Au lever du dimanche, le vent puissant de la nuit est toujours bien présent, levant la neige dans des tourbillons de poussière glacée. Le gardien est confiant, on irait vers le mieux. Dans ces conditions, difficile de faire mentir le dicton qui veut que En mars, quand il fait beau, prends ton manteau. Bien que personne ne semble avoir envie de mettre le nez à l’extérieur, chacun s’équipe en silence et se glisse dehors, la capuche rabattue sur les yeux et le cache-nez bien calé. La température n’est  pas aussi basse que la vision des éléments le laisse penser. Alors que les corps n’ont pas encore atteints leur rythme de croisière, le vent fort et la visibilité réduite agissent sur nos esprits réticents. Seule la volonté maintient nos yeux rivés sur la trace, sur les talons qui précèdent et qui, inlassablement se lèvent, se posent, puis repartent. Ainsi, progressivement, la moraine est franchie, puis le ressaut, puis le grand arc sous le Petit Vélan invisible et finalement, sans que le décor de coton blanc ni l’ambiance polaire n’aient changés, le pied du col de la Gouille est atteint.

Le col de la Gouille n’est que le point bas d’une crête rocheuse qui lie le Mont de la Gouille au Vélan. Quelques couloirs raides enneigés y accèdent. La neige est peu consistante, profonde et recouvre mal les rochers et quelques dalles. En brassant la neige inconsistante, profitant des quelques aspérités, jouant délicatement du piolet, attentif et prudent, on avale lentement les quelques cinquante mètres qui nous séparent du point de bascule. Entre-temps, le vent s’est calmé. Le brouillard qui nous enveloppait s’est dissipé. A nos pieds apparaît alors le glacier de Valsorey, cerclé dans une bordure d’aiguilles noires et effilées que des limbes nuageuses découvrent et masquent dans une immense respiration saccadée. Dans ce temps, des espaces bleus s’ouvrent, se referment et s’ouvrent à nouveau dans une chorégraphie fantastique et géante. A quelques pas près, nous choisissons d’en rester là, de goûter l’instant et l’atmosphère, sans tenter de trop repousser nos limites, ni de trop jouer avec l’horaire. La descente dans les rochers enneigés et verglacés, sous un ciel devenu enfin radieux, reste délicate. Utilisant un couloir parallèle équipé de chaînes, où il est possible de renforcer l’assurage, d’initier quelques maniements de cordes et même d’effectuer un court rappel, on atteint finalement notre point de départ au pied de la crête.
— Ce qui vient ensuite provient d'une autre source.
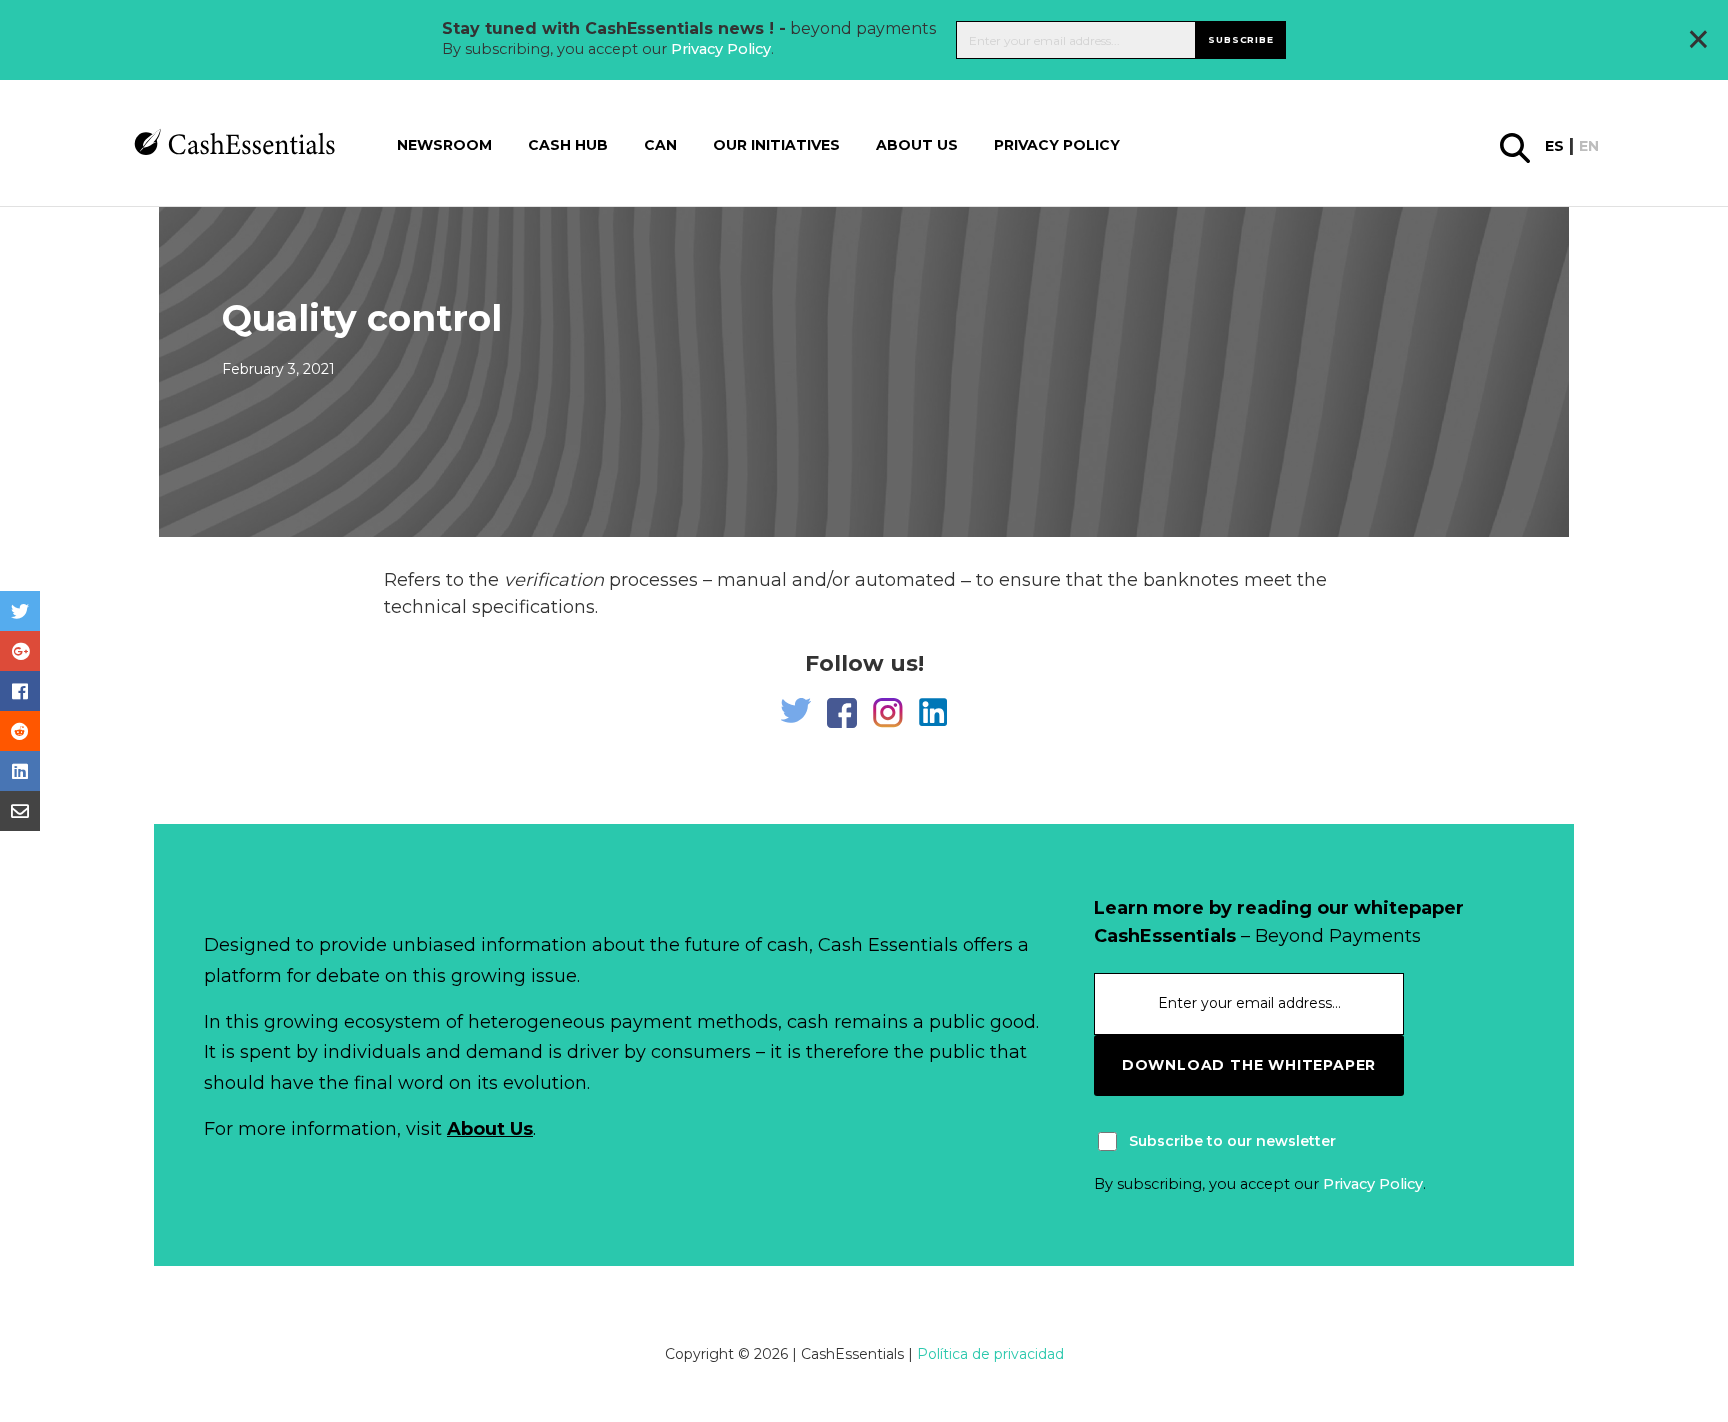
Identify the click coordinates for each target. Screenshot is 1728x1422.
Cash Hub (568, 145)
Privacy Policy (721, 49)
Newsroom (444, 145)
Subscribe (1240, 39)
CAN (660, 145)
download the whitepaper (1249, 1065)
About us (917, 145)
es (1554, 146)
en (1589, 146)
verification (554, 580)
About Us (490, 1129)
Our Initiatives (776, 145)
De là, dans ce décor magnifique, une longue et douce glissade va nous ramener à Bourg-St Pierre. A travers le glacier deTseudet que nous avions remonté dans la purée de poix, nous taillons notre route à la manière des carènes qui tapent dans des vagues courtes. La neige est irrégulière, parfois dure, compactée par le vent, parfois tendre ou aussi croûtée. On peine à se libérer. Ce n’est qu’au-dessous de l’arrête du Tseudet et de la moraine abritant la cabane du Vélan que l’état de la neige s’améliore, se ramollit, nous permettant du coup de mieux enchaîner de larges virages. Plus bas, nous nous  retrouvons à jouer à saute-mottes entre les plaques résiduelles, jusqu’aux voitures cependant.